_What this task involves_
Can you echo the lines from the one containing "Where should I click to: Open" through the one containing "pos(25,528)" word for word, leaving the pictures out?

---------- Exercise inputs ----------

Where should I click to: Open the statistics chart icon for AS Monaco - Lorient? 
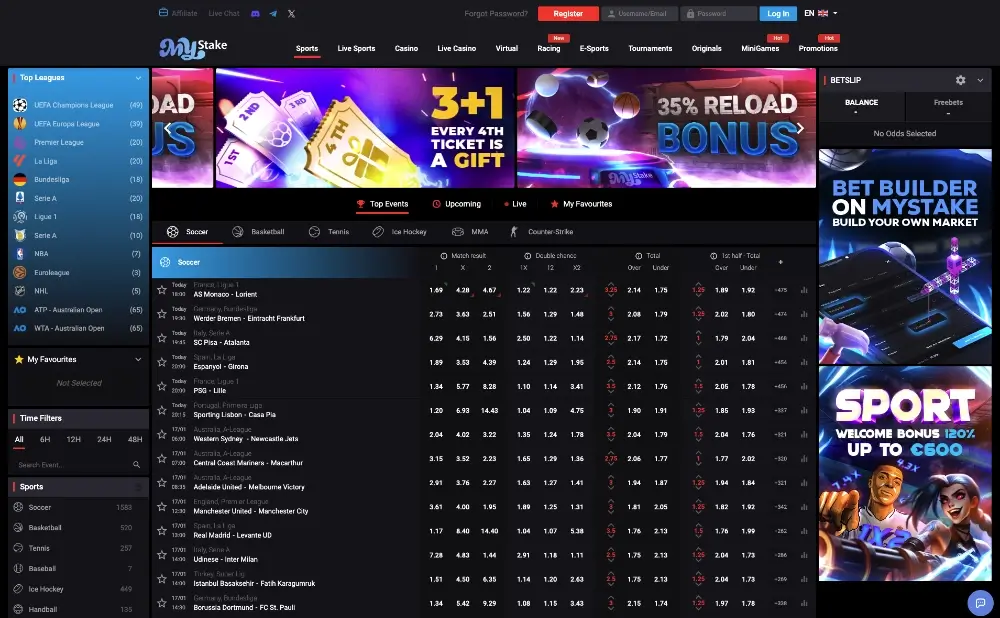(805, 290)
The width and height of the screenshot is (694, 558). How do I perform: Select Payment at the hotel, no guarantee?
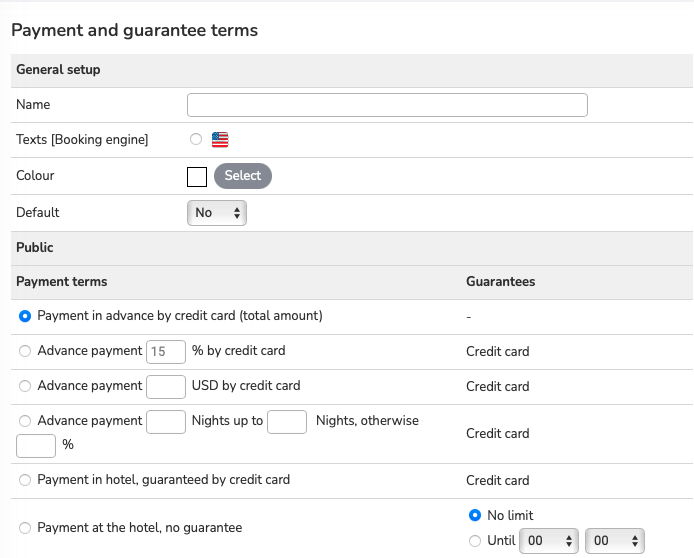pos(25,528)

----------
---------- Exercise inputs ----------

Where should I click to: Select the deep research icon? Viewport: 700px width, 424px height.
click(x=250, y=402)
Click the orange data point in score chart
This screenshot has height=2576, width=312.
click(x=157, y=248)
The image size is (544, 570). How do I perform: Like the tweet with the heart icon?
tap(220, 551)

----------

_Solution for this task_
Where should I click to: Open the statistics chart icon for AS Monaco - Lorient? 
(805, 290)
The width and height of the screenshot is (694, 558). How do I perform: Select Payment at the hotel, no guarantee?
pos(25,528)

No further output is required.